Nigeria’s diverse multi-ethnic composition, religious differences, and competition for resources and power have fueled complex conflicts leading to devastating consequences, hindering development and causing economic stagnation. Communal clashes, violent agitations, militia struggles, banditry, cult gang violence, and terrorism have become rampant. Achieving sustainable peace has become an urgent necessity.
In response, various groups, including the government and civil society organisations, have attempted to find peace, but their efforts have yielded limited results due to flawed approaches. To address this, experts propose embracing Conflict Early Warning Early Response System (CEWERS) as a non-kinetic conflict prevention approach.
CEWERS involves actions to promptly respond to conflict indicators, from monitoring and reporting to analysis and early warning dispatch. Testimonies from victims, frontline personnel, and conflict monitors highlight the importance of timely conflict indicators in preventing violence and promoting human security.

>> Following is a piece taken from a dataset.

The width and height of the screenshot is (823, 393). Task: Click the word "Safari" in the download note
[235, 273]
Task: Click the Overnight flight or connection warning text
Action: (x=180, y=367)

Recognising the impact of technology misuse on escalating violence, experts advocate for an information-based conflict prevention system, complementing the efforts of security agencies. Moreover, the government’s responsibility to provide security has been challenged as peaceful communities have become battlegrounds, affected by factors like unemployment, ethnic tensions, and illegal arms influx.
To address these challenges, deploying conflict early warning early response is crucial. Establishing conflict resilience mechanisms in communities would help identify dangerous indicators before they escalate. Enhancing residents’ conflict sensitivity and monitoring capacity further strengthens community resilience against violence.
The government’s emphasis and investment in CEWERS would support conflict resilience mechanisms, improve conflict indicator reporting, and foster coordination among primary responders. While kinetic force may be necessary for peace enforcement, experts argue that the EWER system offers a more comprehensive approach to understanding the root causes of conflicts.
The current administration of President Bola Tinubu could achieve significant progress, especially in agriculture and living standards, through investing in conflict early warning and early response. Emphasising prevention over cure, this approach would save resources spent on peace enforcement, benefit farmers by creating a peaceful agricultural environment, and boost the economy.
A crucial development in Nigeria’s conflict prevention efforts is the establishment of the National Early Warning Response Group (EWRG) by the Institute for Peace and Conflict Resolution in collaboration with the PARTNER project Consortium sponsored by USAID. To ensure sustainable effectiveness, experts advocate for regulating the Conflict Early Warning Early Response System by enacting the National Peace Policy (NPP) into law.
With support from key stakeholders and lawmakers, the NPP is expected to pave the way for a more coordinated and comprehensive peace practice and operations framework in the country. Embracing the early warning system could be the key to achieving lasting peace and development for Nigeria.